# What the task asks
Below is some material. Set down exactly the line where "Given: Click the" appears and all lines after it, and stop at the last line.

# Available data

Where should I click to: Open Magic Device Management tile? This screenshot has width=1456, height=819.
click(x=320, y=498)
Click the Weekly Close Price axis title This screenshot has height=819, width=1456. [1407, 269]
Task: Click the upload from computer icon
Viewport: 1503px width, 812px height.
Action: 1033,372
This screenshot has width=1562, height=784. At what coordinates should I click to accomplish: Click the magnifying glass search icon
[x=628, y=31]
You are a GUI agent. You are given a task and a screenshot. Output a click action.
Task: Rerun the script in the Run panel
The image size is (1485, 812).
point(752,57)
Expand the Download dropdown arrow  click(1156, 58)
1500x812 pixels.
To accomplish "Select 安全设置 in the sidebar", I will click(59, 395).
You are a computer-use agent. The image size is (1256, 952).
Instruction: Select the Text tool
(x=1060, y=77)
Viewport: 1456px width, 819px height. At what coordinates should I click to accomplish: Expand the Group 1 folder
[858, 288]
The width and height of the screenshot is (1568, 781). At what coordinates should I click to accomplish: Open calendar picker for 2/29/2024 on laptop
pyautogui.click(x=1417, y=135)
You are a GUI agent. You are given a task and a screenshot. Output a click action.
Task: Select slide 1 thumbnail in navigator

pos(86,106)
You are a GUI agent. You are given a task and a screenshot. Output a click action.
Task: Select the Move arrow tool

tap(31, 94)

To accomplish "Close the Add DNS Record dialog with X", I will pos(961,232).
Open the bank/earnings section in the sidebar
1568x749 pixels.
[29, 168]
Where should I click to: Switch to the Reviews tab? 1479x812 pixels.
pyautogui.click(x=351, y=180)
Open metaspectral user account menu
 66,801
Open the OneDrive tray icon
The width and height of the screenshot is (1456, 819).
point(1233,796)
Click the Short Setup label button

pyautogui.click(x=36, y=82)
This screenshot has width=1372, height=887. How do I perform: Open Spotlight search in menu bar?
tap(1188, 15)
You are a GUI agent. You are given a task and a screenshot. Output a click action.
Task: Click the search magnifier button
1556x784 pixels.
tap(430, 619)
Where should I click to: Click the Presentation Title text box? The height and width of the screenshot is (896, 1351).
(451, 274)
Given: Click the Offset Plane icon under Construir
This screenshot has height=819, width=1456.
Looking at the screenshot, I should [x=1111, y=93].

# Your response
Given: Click the Offset Plane icon under Construir
This screenshot has height=819, width=1456.
Looking at the screenshot, I should [x=1111, y=93].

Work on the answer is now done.